## AIM OF THE TASK
Echo the lines from the one containing "Given: Select checkbox for Giấy đề nghị row 3" through the one containing "This screenshot has height=853, width=956.", both included, and nothing else.

## DATASET EXTRACT
§ §

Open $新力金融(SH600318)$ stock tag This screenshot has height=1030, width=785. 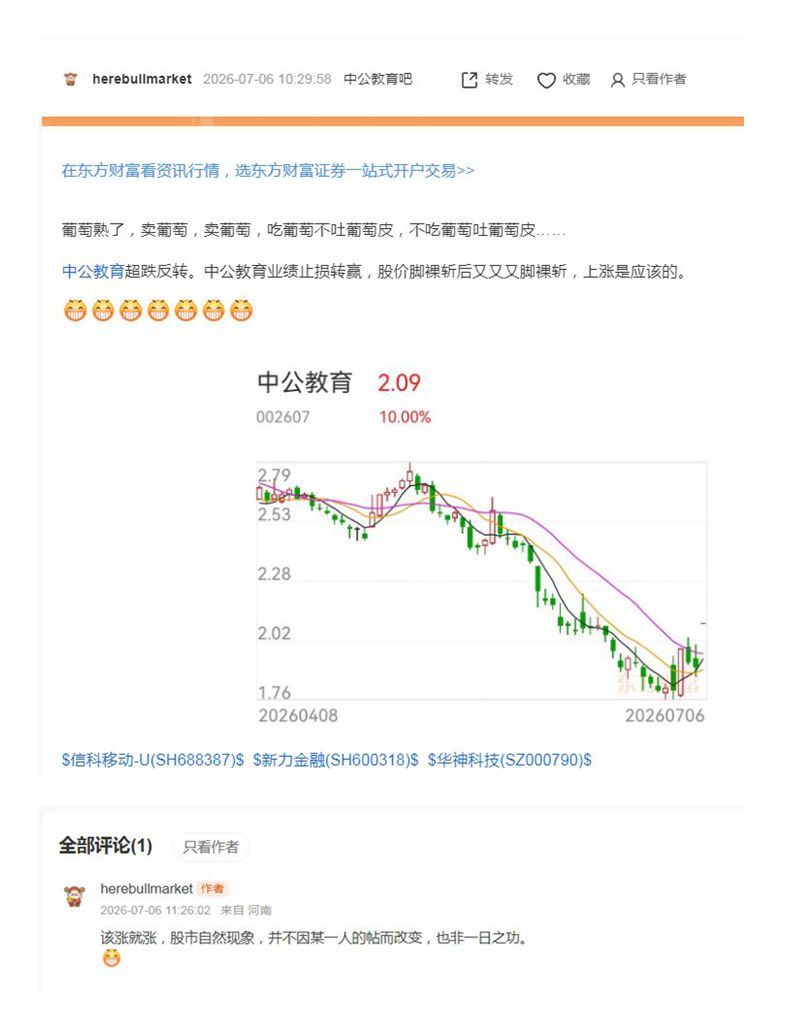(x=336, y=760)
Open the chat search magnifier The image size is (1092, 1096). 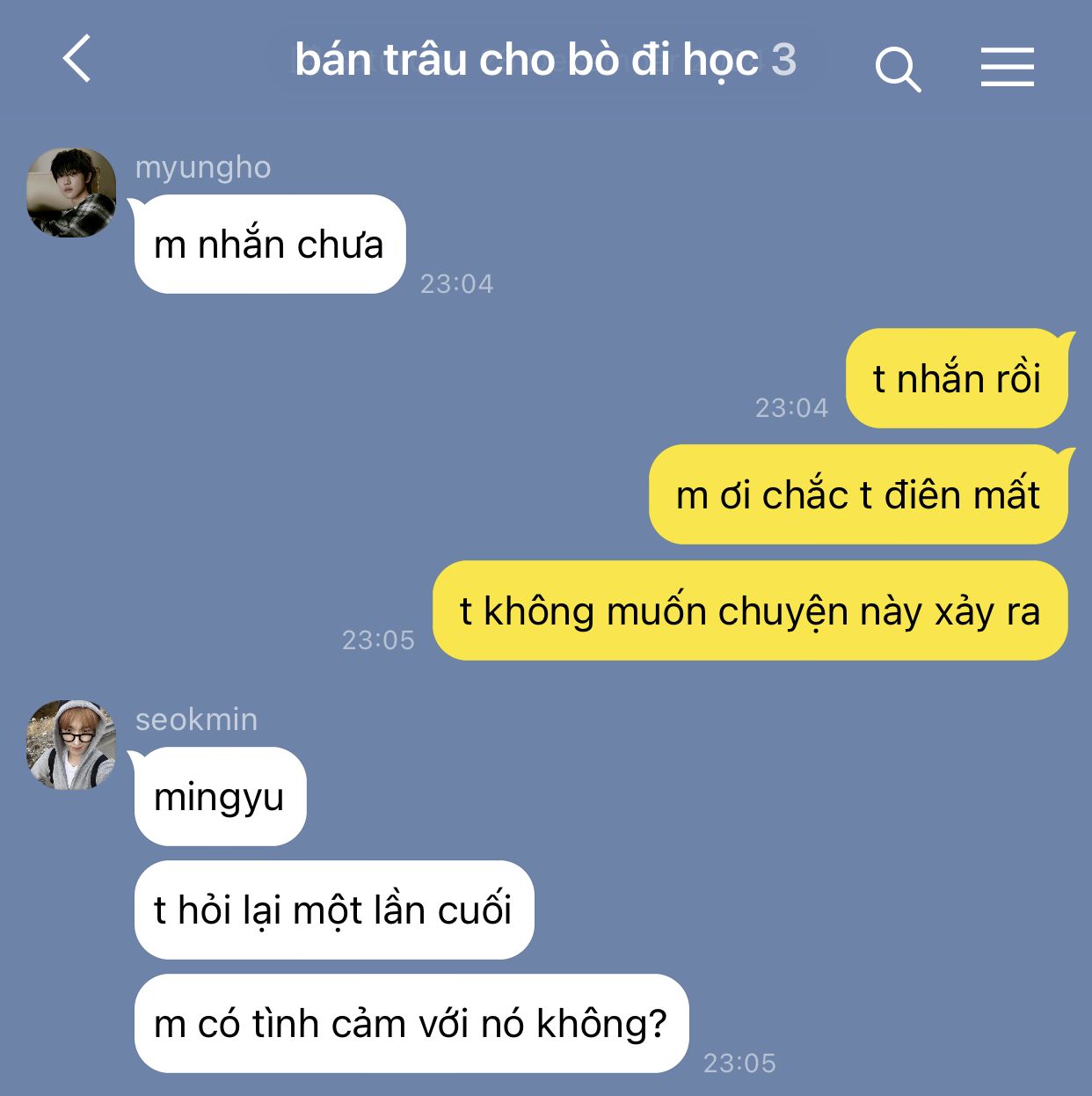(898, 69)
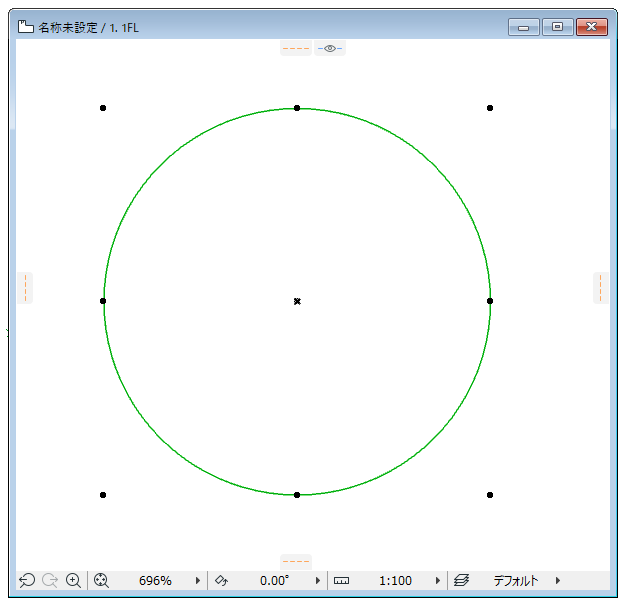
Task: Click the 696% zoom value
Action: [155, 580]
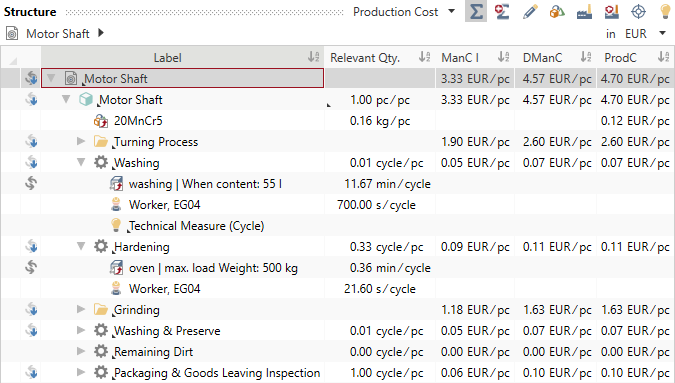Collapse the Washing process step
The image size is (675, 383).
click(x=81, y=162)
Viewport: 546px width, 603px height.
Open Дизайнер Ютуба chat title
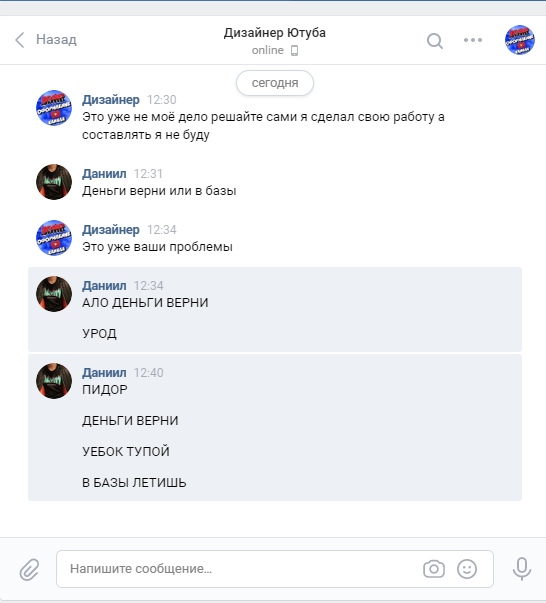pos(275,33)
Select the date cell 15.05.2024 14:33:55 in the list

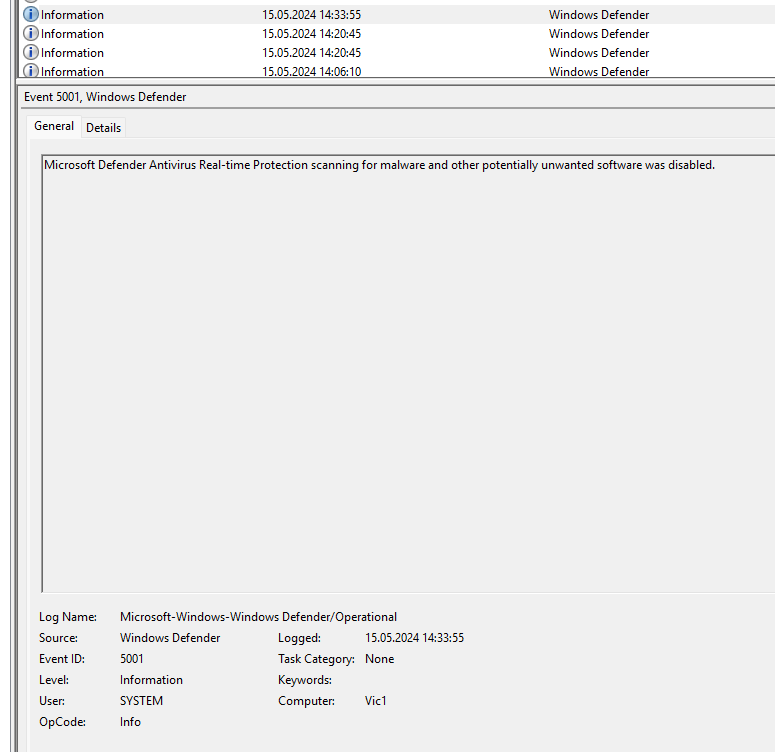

§ §

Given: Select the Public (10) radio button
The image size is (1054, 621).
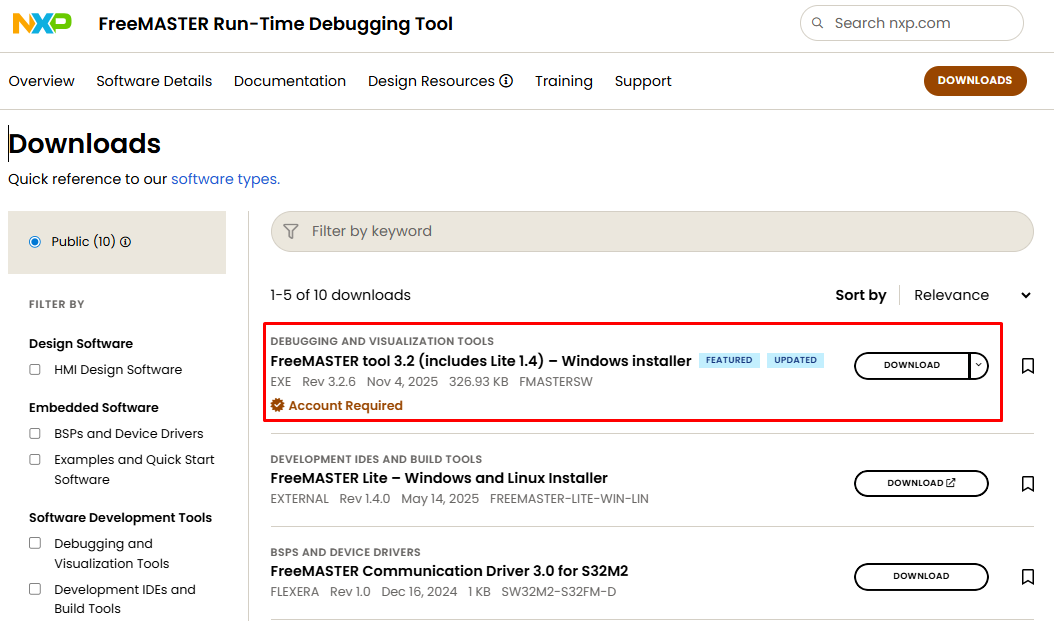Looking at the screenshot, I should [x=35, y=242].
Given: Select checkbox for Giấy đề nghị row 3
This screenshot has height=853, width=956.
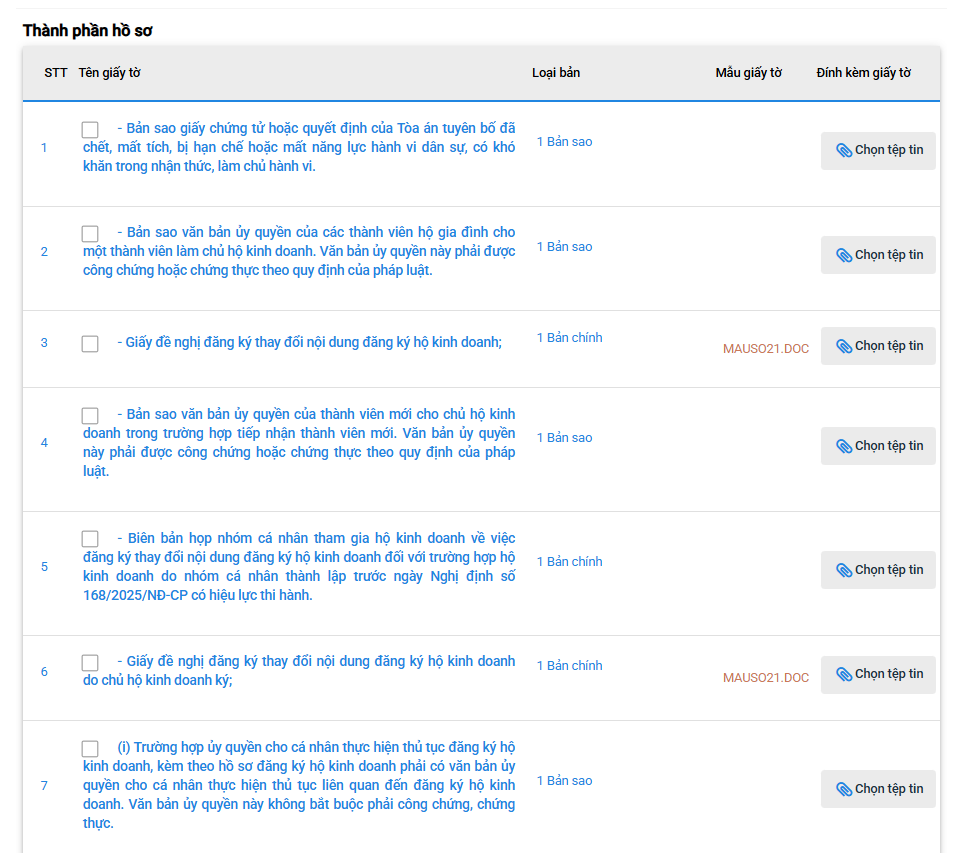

§ §

## TASK ANSWER
Given: Select checkbox for Giấy đề nghị row 3
This screenshot has height=853, width=956.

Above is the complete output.